CLEVELAND, Miss. — The Delta Center for Culture and Learning (DCCL) recently hosted a free public screening of Promised Land: A Story about Mound Bayou at Delta State University in conjunction with the National Endowment for the Humanities’ (NEH) “Most Southern Place on Earth” workshop. Workshop participants were joined by Mound Bayou residents and other community members for tours of the area prior to the screening.

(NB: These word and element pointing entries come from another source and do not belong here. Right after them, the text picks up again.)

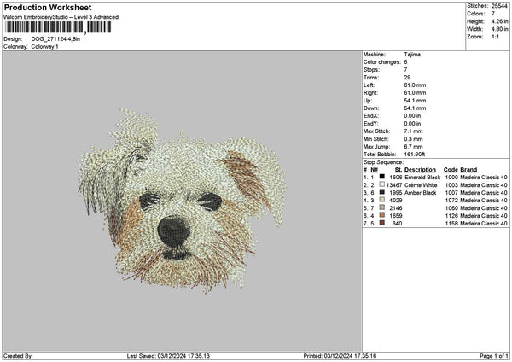This screenshot has height=362, width=512.
Task: Click the St. column header
Action: [398, 169]
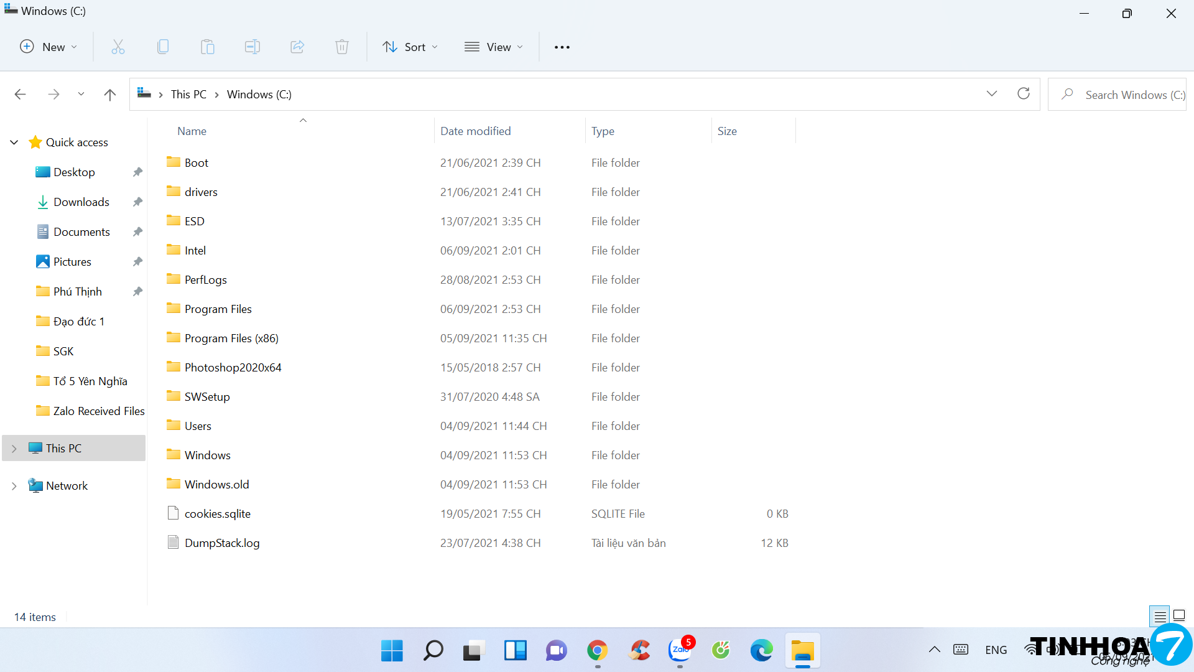Switch to details view toggle icon
The height and width of the screenshot is (672, 1194).
click(1160, 617)
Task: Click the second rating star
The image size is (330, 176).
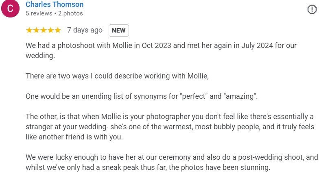Action: (36, 30)
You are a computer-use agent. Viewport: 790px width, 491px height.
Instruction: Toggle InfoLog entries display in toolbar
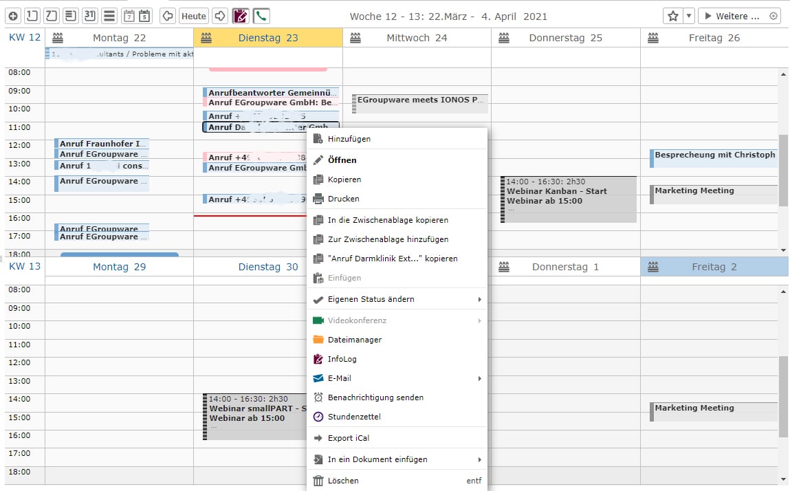(241, 16)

The workshop brings 72 K-12 educators from throughout the country to the Mississippi Delta in June and July. The educators are immersed in the region’s cultural heritage through place-based experiential learning. This included an afternoon visiting culturally significant sites in Mound Bayou including the Taborian Hospital, the I.T. Montgomery Home, and Peter’s Pottery.
“I enjoyed sharing insights about the past, present, and future of Mound Bayou with this group of enthusiastic educators,” said Dr. Eulah Peterson, former mayor of Mound Bayou. “As a retired educator, it is so vital for teachers to experience the history that they plan to teach their students.”
The screening began with an introduction from Dr. Rolando Herts, Director of the Delta Center for Culture & Learning and Executive Director of the Mississippi National Heritage Area. He said, “It was inspiring to see so many residents enjoying the film with our NEH Most Southern scholars. The Delta Center is dedicated to creating spaces where residents and visitors can come together to learn about Mississippi Delta heritage. This was a perfect opportunity.”
The film was created by Red Squared Productions of Jackson. Following the screening, a panel discussion sponsored by the Mississippi Humanities Council gave participants an opportunity to ask questions and talk about the day’s events. The panel included Hermon Johnson, Jr. of the Mound Bayou Museum, political scientist Dr. Matthew Holden, and former Mound Bayou Mayor Dr. Eulah Peterson.
“It was an honor to organize and moderate this distinguished panel,” said John Spann, Program & Outreach Officer at the Mississippi Humanities Council. “We are proud to support the community of Mound Bayou telling its story in collaboration with The Delta Center and the National Endowment for the Humanities.”
A second screening of Promised Land is planned for Wednesday, July 12, in honor of Mound Bayou’s 136th Founders’ Day. The event will take place at the Delta Health Center in Mound Bayou with support from the City of Mound Bayou, Mound Bayou Museum, Red Squared Productions, Mississippi Humanities Council, Mississippi Delta National Heritage Area, and The Delta Center.